** Opening RECORD EXTRACTS block **

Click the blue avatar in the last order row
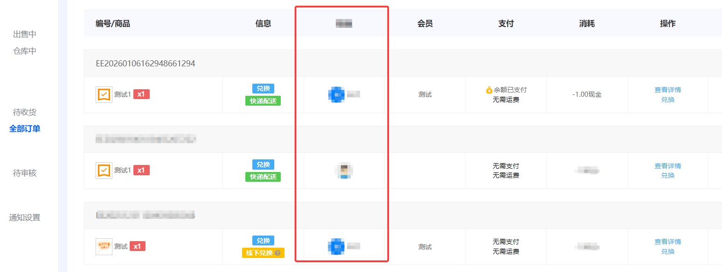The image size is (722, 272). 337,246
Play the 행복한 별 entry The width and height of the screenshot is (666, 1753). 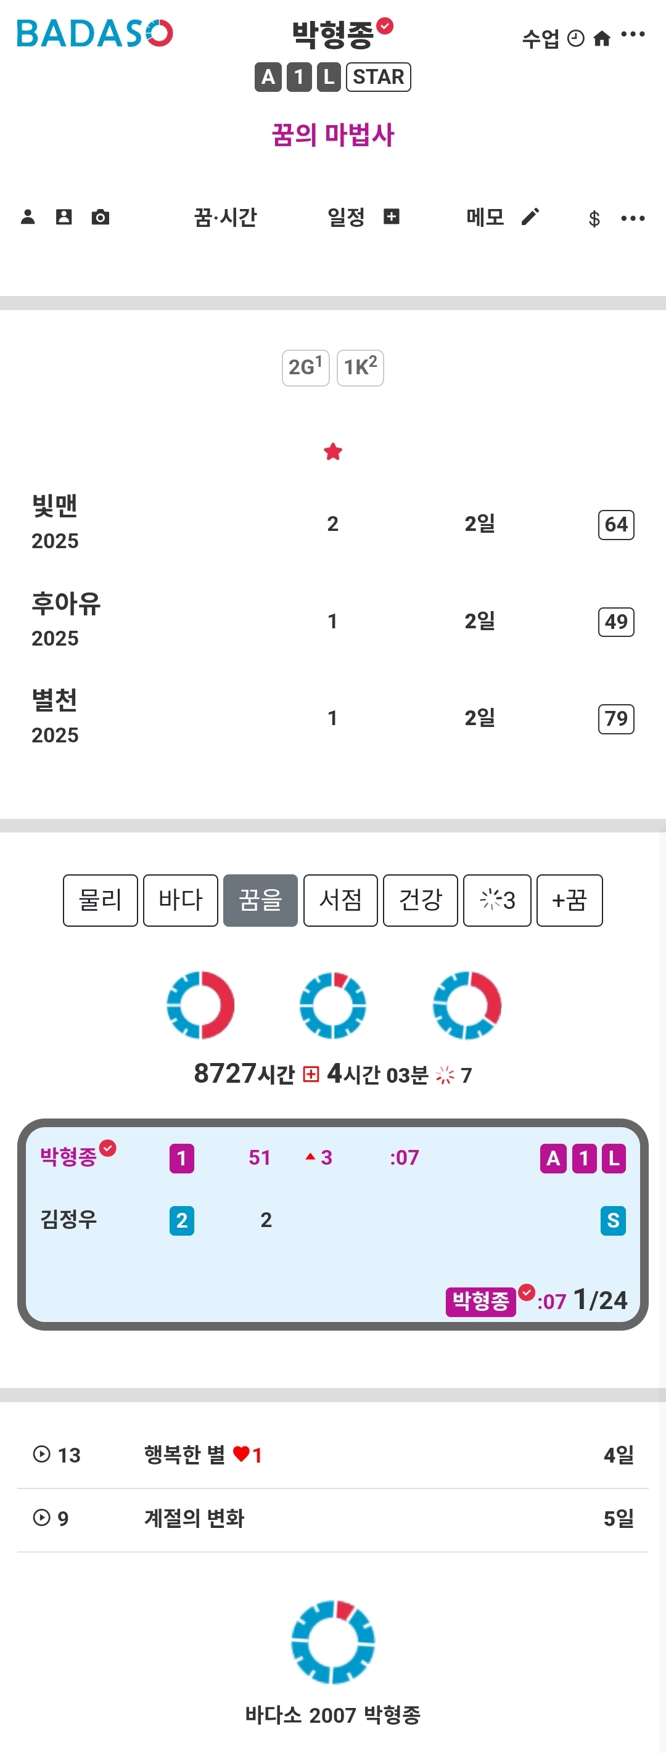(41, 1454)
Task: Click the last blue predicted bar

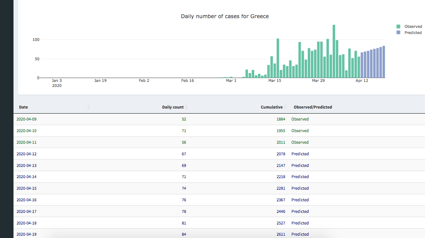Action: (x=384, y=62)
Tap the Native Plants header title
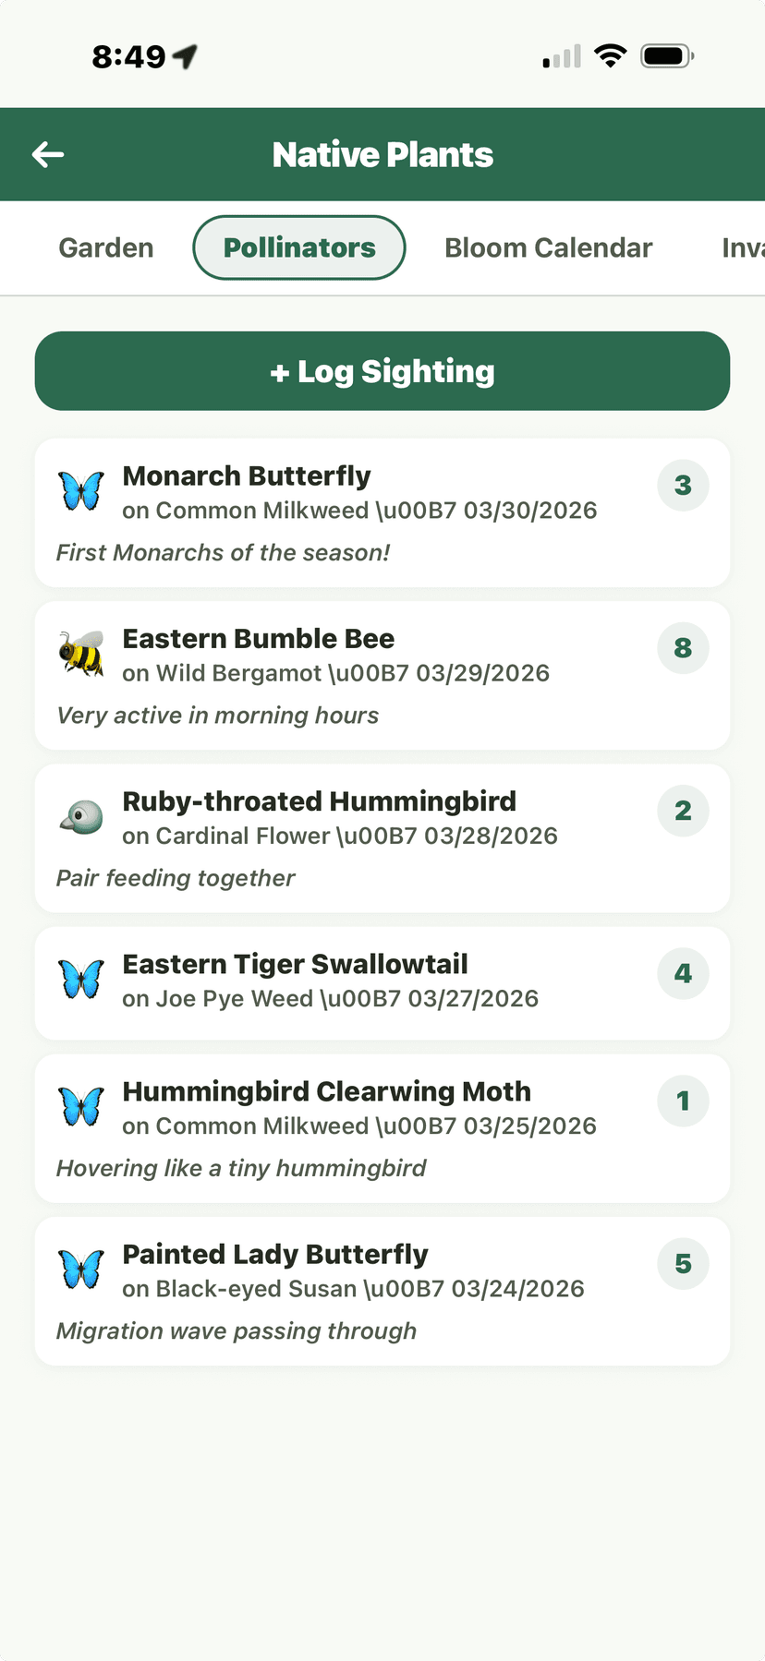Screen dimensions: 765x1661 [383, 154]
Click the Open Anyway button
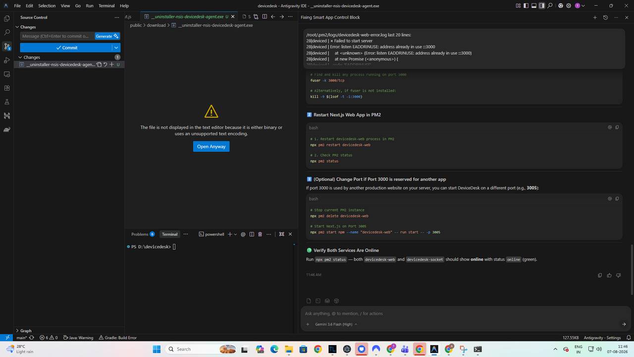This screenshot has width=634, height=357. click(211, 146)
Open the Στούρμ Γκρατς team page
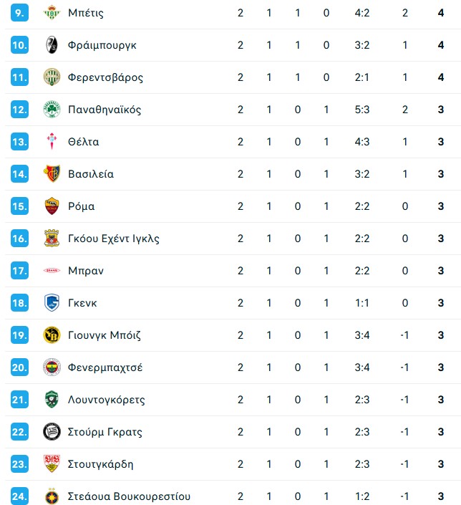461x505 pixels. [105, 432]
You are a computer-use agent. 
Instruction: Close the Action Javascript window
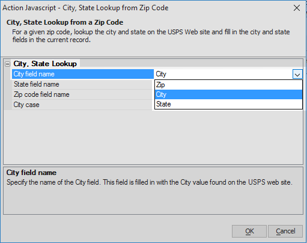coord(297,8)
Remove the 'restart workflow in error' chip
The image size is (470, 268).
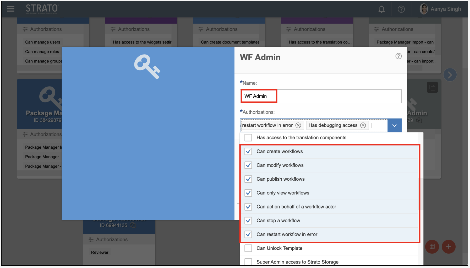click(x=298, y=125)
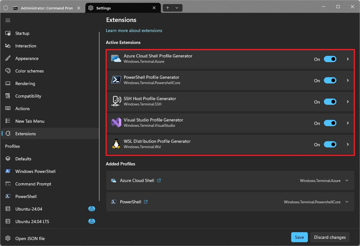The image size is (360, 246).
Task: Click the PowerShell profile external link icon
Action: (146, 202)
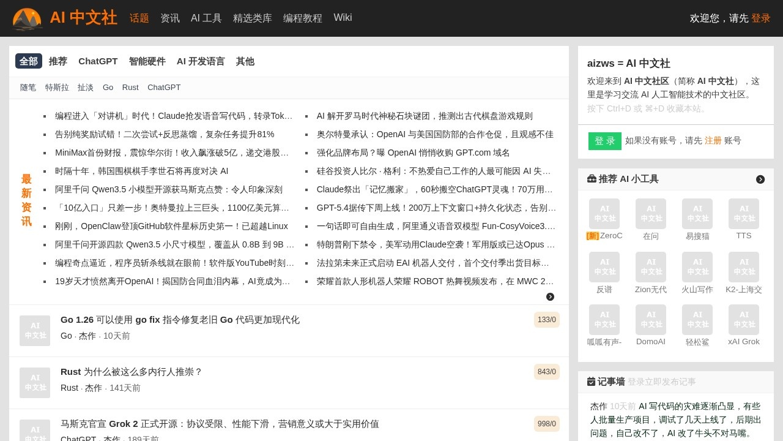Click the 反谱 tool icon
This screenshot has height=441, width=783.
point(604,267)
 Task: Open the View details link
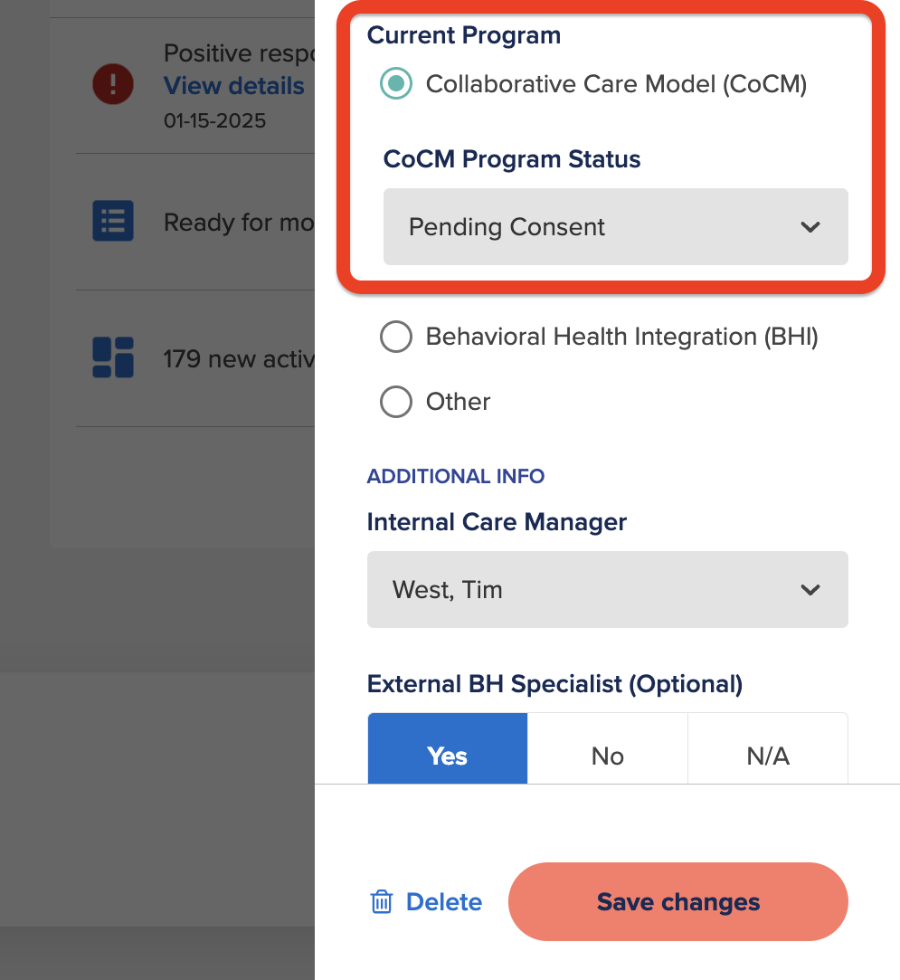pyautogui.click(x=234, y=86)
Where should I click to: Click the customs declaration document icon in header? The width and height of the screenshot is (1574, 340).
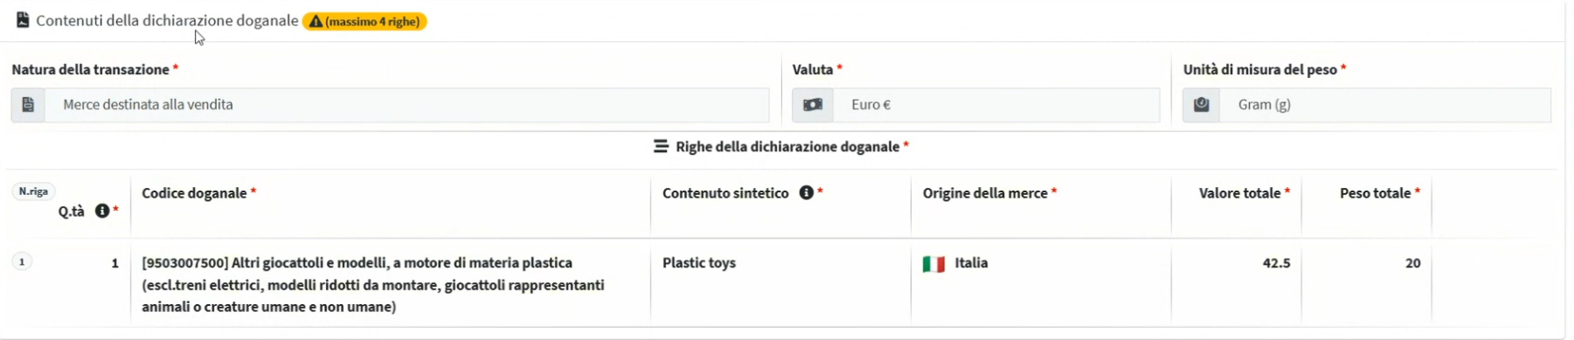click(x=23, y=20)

** Closing RECORD EXTRACTS block **

### [PROBLEM]
Transcribe only the lines above that start at the line containing "Tap the Native Plants header title" and end at the line containing "You are a computer-use agent.". Omit pictures.

### [SOLUTION]
Tap the Native Plants header title
Screen dimensions: 765x1661 [383, 154]
Click the Open Anyway button
This screenshot has width=634, height=357. click(211, 146)
Open the Στούρμ Γκρατς team page
461x505 pixels. [105, 432]
You are a computer-use agent. 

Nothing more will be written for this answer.